As I see it, chemo’s a necessary evil in killing this thing. Sure, it’s a nasty process with some pretty horrid side effects, but we’re doing it for a reason and, if it does the job, it’ll be worth it in the long run. So I don’t hate chemo; I try to turn it into something positive by making it light-hearted (even fun?!) with the guys in the hospital and the friends who come with me. And whatever it throws at me in terms of side effects, I’ll deal with as best I can, with the incredible support and strength I get from you lot and my awesome besties, who fly over to look after me.
So in contrast to 10am this morning, I now feel positive, strong, and am focused on the things that matter.
I’m at the hospital in the morning for blood tests, then seeing my Oncology nurse to check the results and see how I’m doing after the first cycle.
This surprised me a bit – last time they checked my bloods on day one of chemo, to give my blood the maximum possible time to bounce back before making the call on whether I was strong enough to go again. This time, I’ll only be two days out of chemo, with five more days left to recover. But my team feel they’ll get a fair enough idea, and if there’s any doubt they can always test me again next week.
I’m happy with that though – having my blood tests tomorrow means I can validate how I think I’m doing. Last time round, going into my penultimate cycle of chemo, I went to the hospital feeling super-strong and pumped-up to go at it again, only to be told my bloods were too low. I was gutted as I thought I felt great, and the delay meant I missed my best mate’s big birthday. So despite how I feel in myself, my blood cells and immune system may have other ideas…
But I’m not focusing on that – I can’t influence it. Instead, I’m thinking about the things that matter, the small steps and big wins.
- My walking is getting better / legs are getting stronger
Despite the fatigue during the first two weeks, my walking is already bouncing back. I don’t use my stick unless I go out, as it’s really now more a visual aid (to warn people around me that I’m wobbly, and tell cyclists that I can’t just jump out of the way if they ring their bell at me) and to give me the reassurance that, if I get tired or find I need to climb stairs, I have the support I need.

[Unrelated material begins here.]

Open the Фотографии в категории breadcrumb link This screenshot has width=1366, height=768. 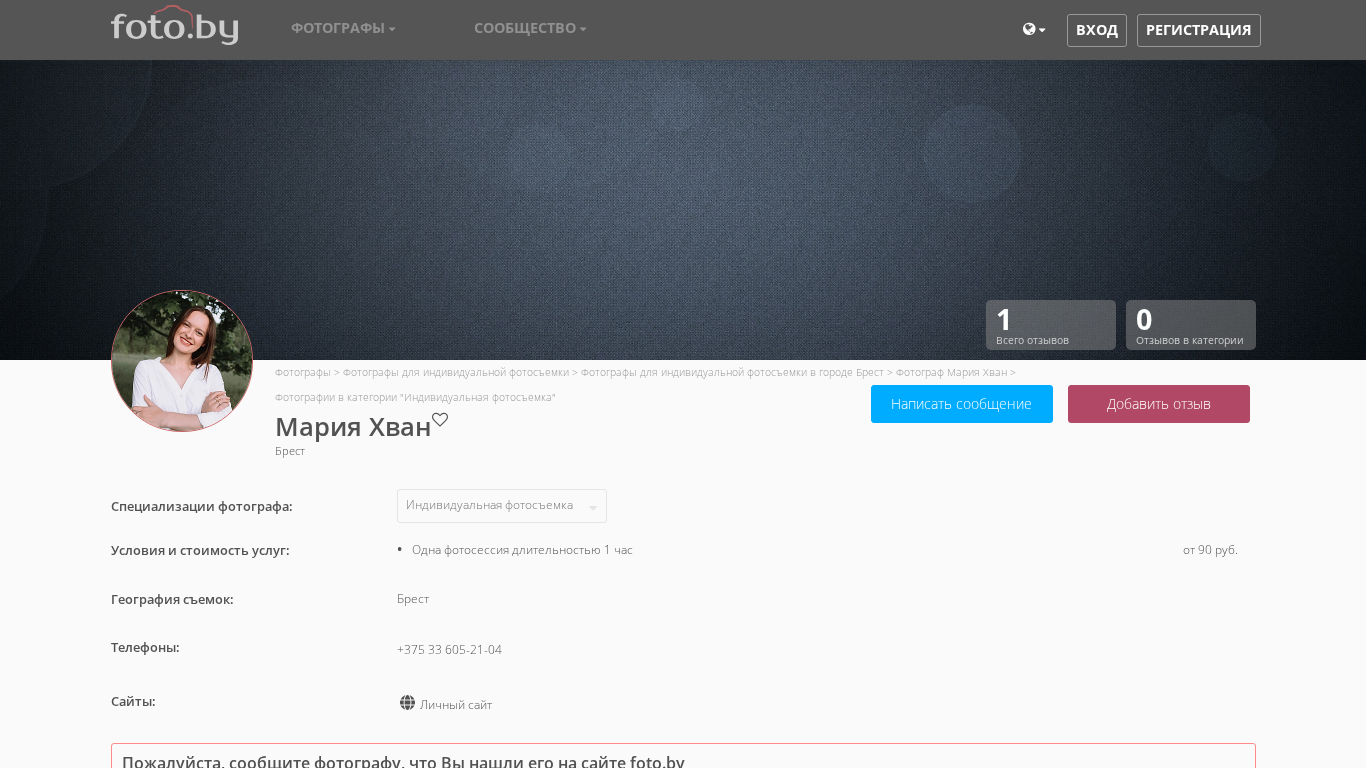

- Today, I got on a big tram
Sounds simple, but the steeper steps and extra barriers by the doors make these trams harder to get on/off. But if I avoid rush hour, take my time, and am patient enough to wait for the next tram if there are no seats, I now know I can use these trams. This makes more of town accessible (seriously, I’m now on first-name terms with the staff in every cafe within a 750m radius on my apartment and the #3 tram!)
- I have an escape plan
Assuming my bloods are good, tomorrow I’ll get the overnight ferry back to Blighty, get some Yorkshire air in my lungs, and give Mutley a punch where it hurts. I won’t have the energy for my usual whistle-stop tour of catching up with everyone, but a good dose of entertainment (#mumisms) and random insight (#lifelonglearner), a change of scenery (cafeswithin a 750m radius of the Minster), stocking up on vital consumables (Vegemite, Rafi’s, Betty’s, UK Netflix content) and a decent Sunday roast, will all be great medicine.